The hilt of a samurai sword is the area of the handle that conceals the tang, or pommel, and includes all but one of a blade’s guard (nakago). It is primarily made from wood and covered in leather, which can be reinforced by lacquer. The hilt is constructed in a complex process that involves the heating, folding, and laminating of the sword material of on a tang. This article will discuss components of hilts.
The tsuba (guard) is a round, oval, or square plate of metal used as a samurai sword guard. Tsuba are forged and it would be difficult to do this with wood because the blade would have to be removed and refitted after each hole was made. The tsuba is usually made of steel or some form of alloy. Tsuba are often decorated and make a nice statement piece on the katana.
The saya (scabbard) is used to store and carry the sword when it is not in use. A samurai was not allowed to wear a sword into battle, so most swords were stored in a scabbard for quick retrieval for combat situations. The saya that contains your katana will differ from your saya for your wakizashi (short sword).
The Nakago (cleft) is the tang of the sword made out of either a primary metal or a secondary material. The nakago is the portion of the blade that has not been used to form the blade’s cutting edge. This is also known as the “back” of the sword and is usually one-third to one-half of the length of a single-edged katana (at most, this can vary by as much as half an inch). A nakago is flanked by two oval or round guard plates (kashira) and a rectangular section (mekugiana). This section of the blade is called the “kissaki” or “point”, and is sometimes decorated.
The nakago-gake or collar is an extension of the tang that protects the area where the yokote (blade pin) will be attached to the blade. The collar may be made of metal, bamboo, or hardened leather. It usually has a decorative element.

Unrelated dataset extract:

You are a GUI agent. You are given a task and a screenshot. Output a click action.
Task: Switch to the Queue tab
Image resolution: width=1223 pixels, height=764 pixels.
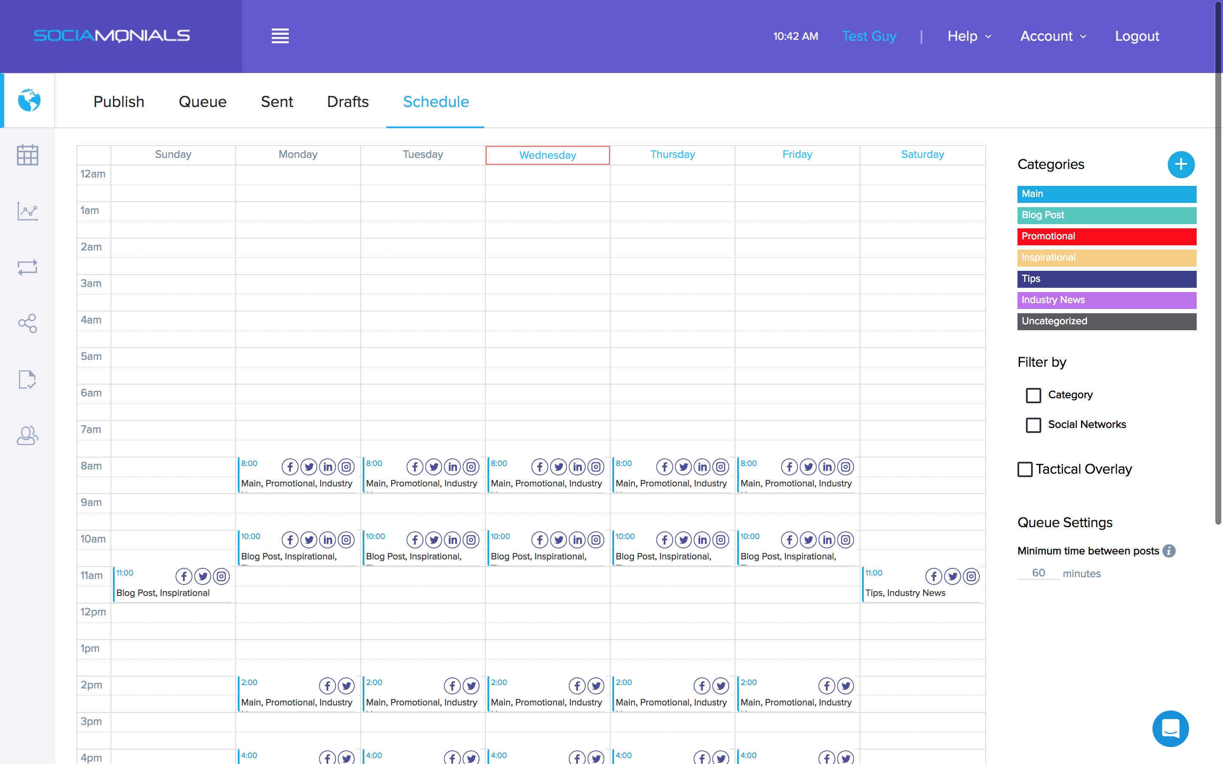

The kyusu-kagami (cup mount) is used for storing and drinking sake from: a Chinese bowl called a kyusu (carved wood), or from commoner’s wooden or clay cups, or from fine leather or ceramic vessels. The kyusu-kagami is typically an ornamental mounting that fits into the hole in the saya.
The yokote is a ridge on the sword that extends from the kissaki back toward the kurigata (blood groove or blood groove grooves) for about 10-20 cm (4-8 in). The yokote is used to add strength to the blade. It also helps guide the habaki on the blade into place and can serve as a pivot point when disassembling or assembling a katana from its saya.